Fremde Federn

Vermögensteuer, SUVs, Arbeitsverdichtung

Diese Woche unter anderem in den Fremden Federn: Vom ökologischen Gesäusel der deutschen Autobauer, wie Nonnen ihr Aktienportfolio managen und zwölf Fakten zur Vermögensteuer.

Foto: Jojo Bombardo via Flickr (CC BY-ND 2.0)

In den „Fremden Federn“ stellen wir einmal pro Woche in Kooperation mit dem Kuratorendienst piqd eine Auswahl von lesenswerten journalistischen Fundstücken mit wirtschaftspolitischem Bezug zusammen. piqd versteht sich als eine „Programmzeitung für guten Journalismus“ – was relevant ist, bestimmen keine reichweitenoptimierten Algorithmen, sondern ausschließlich ausgewählte Fachjournalisten, Wissenschaftler und andere Experten.

12 Fakten zur Vermögensteuer

piqer:
Rico Grimm

Deutschland debattiert wieder über Ungleichheit, Verteilung von Reichtum und über die Steuerlast der Reichen in diesem Land.

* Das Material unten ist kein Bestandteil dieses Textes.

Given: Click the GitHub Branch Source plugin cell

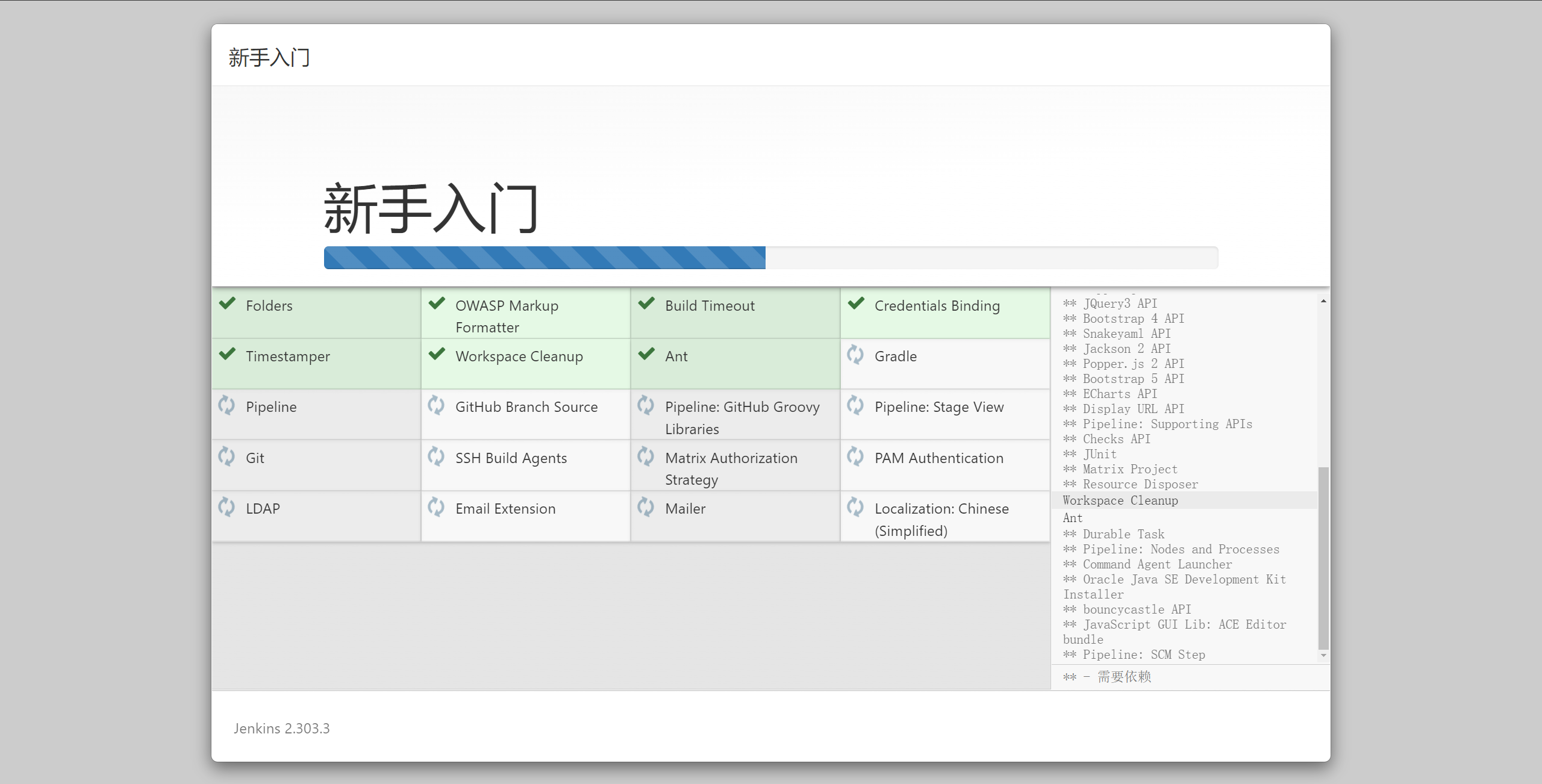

Besonders polarisiert dabei die Vermögensteuer – sie wird von einigen Teilen der Bevölkerung so vehement abgelehnt, dass man glauben könnte, es ginge hier um eine willkürlich erlassene Steuer in einem totalitären Staat – und nicht um eine Steuer, die es so auch in den USA, der Schweiz oder Großbritannien gibt. Für Kontext in dieser Debatte sorgt ein Twitter-Thread von Marcel Fratzscher, dem Chef des Deutschen Instituts für Wirtschaft, den ich der Übersicht halber unten komplett verlinke.

Er gibt 12 Fakten wieder, die zum Teil sehr überraschend sind und jedes Gespräch über die Vermögensteuer besser machen. Drei Beispiele:

  • Die Deutschen wollen, dass die oberen 20 Prozent nur 30 Prozent des Vermögens haben sollen und die unteren 20 Prozent circa 10 Prozent. In Wahrheit ist es 85 zu 0,1 verteilt.
  • In Deutschland werden jedes Jahr ca. 400 Milliarden Euro vererbt oder verschenkt — der Staat nimmt aber nur 7 Milliarden € an Erbschaftsteuern ein. (Warum sich das nicht ändert, habe ich hier einmal beschrieben.)
  • 87 Prozent der Deutschen glauben, dass sie zur ärmeren Hälfte der Bevölkerung gehören.

Kampf um die Arbeitszeit – Verkürzung oder Verdichtung?

piqer:
Michael Hirsch

Der Kommentar im Wirtschaftsteil der Süddeutschen Zeitung greift in eine seit langem schwelende Debatte ein: die Forderung nach einer generellen Verkürzung der Normalarbeitszeit auf 30 oder gar 25 Wochenstunden. Sowohl progressive feministische wie linke Bewegungen und Teile der Gewerkschaften fordern dies seit Langem. Die „Verkürzung des Arbeitstags“, wie Marx es nannte, ist seit den Frühsozialisten schon immer der Kristallisationspunkt fortschrittlicher Arbeitspolitik gewesen.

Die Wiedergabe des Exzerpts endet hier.